Award-winning writer Kathy Widenhouse has helped hundreds of nonprofits and writers produce successful content and has gained 600K+ views for her writing tutorials. She is the author of 9 books. See more of Kathy’s content here.
Plenty of newsletter article tips explain why to have a newsletter or how to set one up.
But what about tips for writing enticing, engaging articles? Clever design and a reliable delivery schedule are helpful, but they will not make up for dull writing and high-falutin’ readability. Newsletter success boils down to the quality of your articles. Are yours interesting? Are prospects eager to read them? Do they learn great information or get inspired?
Your newsletter won’t get read unless your articles are interesting and easy to read.
Newsletters and ezines can be one of the most effective ways to stay in front of your readers. They are also potentially deadly. One newsletter pulls in readers, increases sales or gifts, and boosts involvement. Another newsletter is a perfect substitute for sleeping pills. It gets trashed or deleted immediately. Even worse than not getting read is the message that gets sent with a lackluster newsletter: “We’re uninspiring.”
The difference? Your content and how it’s written.
That’s what makes these newsletter article tips unique. They give you a simple self-check. Use it as you review each article in your newsletter – to check both the content of the article and the way it’s written.
Think about your own reading patterns. Do you finish a piece when it doesn’t add to your life, your feelings, or your experience? Nope. Your readers are no different. Ask some hard questions: How will this article make your readers feel? How will it make their lives easier or better? Will this article encourage or challenge them? Does this article show your readers how important they are to you? The answers to these questions will reveal whether or not the article brings value to your reader.
Telling a story about people engages readers much more than a dry recitation of facts. Whenever possible, try to report the news in story form – or at the very least, include a story as a key section in the article. Use an anecdote as an opening hook. Offer a profile of a client or volunteer. Present data as a story of your organization’s work with a particular segment of people. Quote those who use your services. People like reading about other people – not programs.

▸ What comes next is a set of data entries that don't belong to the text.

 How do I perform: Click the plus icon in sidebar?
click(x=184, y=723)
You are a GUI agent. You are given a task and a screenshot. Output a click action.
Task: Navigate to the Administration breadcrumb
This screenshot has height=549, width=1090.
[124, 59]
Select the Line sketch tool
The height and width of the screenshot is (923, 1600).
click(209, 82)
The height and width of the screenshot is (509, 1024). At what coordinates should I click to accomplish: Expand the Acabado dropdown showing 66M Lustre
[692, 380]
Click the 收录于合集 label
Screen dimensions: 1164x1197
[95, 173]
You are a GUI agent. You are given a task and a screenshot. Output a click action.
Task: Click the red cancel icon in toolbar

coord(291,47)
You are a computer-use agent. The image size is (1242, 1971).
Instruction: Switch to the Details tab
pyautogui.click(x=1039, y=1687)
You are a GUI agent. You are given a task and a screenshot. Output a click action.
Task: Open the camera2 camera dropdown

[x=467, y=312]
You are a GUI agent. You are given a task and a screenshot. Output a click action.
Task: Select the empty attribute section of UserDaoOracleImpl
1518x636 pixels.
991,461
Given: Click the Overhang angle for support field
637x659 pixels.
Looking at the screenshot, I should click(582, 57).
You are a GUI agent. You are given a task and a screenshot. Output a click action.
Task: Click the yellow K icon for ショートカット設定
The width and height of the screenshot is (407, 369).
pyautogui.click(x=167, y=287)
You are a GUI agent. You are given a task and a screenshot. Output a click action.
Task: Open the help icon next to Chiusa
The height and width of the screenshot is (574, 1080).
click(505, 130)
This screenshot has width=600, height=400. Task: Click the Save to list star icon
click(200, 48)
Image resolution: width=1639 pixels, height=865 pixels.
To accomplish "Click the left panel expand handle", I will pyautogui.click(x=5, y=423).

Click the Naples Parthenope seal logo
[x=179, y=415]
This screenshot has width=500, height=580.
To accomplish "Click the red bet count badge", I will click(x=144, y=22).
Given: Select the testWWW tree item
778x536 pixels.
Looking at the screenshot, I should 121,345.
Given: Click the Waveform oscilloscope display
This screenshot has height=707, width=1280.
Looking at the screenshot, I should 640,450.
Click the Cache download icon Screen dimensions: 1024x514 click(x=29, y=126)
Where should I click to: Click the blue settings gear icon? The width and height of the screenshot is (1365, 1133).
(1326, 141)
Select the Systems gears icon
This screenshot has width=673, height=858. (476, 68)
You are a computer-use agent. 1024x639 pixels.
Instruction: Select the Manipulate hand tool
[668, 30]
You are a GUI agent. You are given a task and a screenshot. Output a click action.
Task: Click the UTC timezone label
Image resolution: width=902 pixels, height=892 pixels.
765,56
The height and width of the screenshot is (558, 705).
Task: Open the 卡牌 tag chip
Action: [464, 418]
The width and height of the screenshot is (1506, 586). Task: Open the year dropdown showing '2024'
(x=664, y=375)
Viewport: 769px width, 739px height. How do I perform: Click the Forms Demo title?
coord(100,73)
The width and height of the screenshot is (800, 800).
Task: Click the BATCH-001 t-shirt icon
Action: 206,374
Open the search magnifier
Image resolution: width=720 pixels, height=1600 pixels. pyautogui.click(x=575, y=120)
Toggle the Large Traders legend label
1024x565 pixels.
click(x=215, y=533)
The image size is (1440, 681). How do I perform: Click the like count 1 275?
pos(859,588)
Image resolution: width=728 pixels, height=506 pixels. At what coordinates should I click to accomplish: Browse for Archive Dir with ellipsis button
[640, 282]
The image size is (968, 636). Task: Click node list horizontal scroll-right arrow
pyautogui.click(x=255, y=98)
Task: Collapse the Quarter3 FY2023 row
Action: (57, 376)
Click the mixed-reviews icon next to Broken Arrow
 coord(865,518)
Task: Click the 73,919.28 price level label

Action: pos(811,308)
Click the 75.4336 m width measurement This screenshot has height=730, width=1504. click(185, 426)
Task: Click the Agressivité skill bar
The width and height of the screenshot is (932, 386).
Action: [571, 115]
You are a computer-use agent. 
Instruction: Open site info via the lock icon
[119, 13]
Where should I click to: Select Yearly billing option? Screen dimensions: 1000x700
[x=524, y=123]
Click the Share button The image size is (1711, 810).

Figure out a way to grab your reader’s attention with a short, pithy headline that gets to the point, offers a benefit, or describes a how-to. If you can’t get your reader past the headline, your article won’t get read.
Sales-y marketing messages … dry reports … bragging and boasting … insider jargon … ugh. Readers quickly click off articles that bore them or try to sell them. Instead, inject a bit of personality into your article. Imagine you’re having a cup of coffee with a friend. How would you talk about the content in the article you’re putting together? Write down what you’d say. You can go back and edit it later, but you’ll be off to a good start with using relaxed, easy banter.
When it comes to newsletters, brief articles beat long articles every time. Short articles are easier to read. They also show that you’re impacting lives in many different ways, not just one or two. Your newsletter can offer one longer feature (400-700 words), but offset that with several filler-like articles (300 words or less.)
Do you write at the eighth grade level (8.0) or lower? Make sure you can answer yes – and not because your readers are dumb. They simply don’t have a lot of time. An article that is easy to read gets read. (For instance, this page’s readability index is 6.7.)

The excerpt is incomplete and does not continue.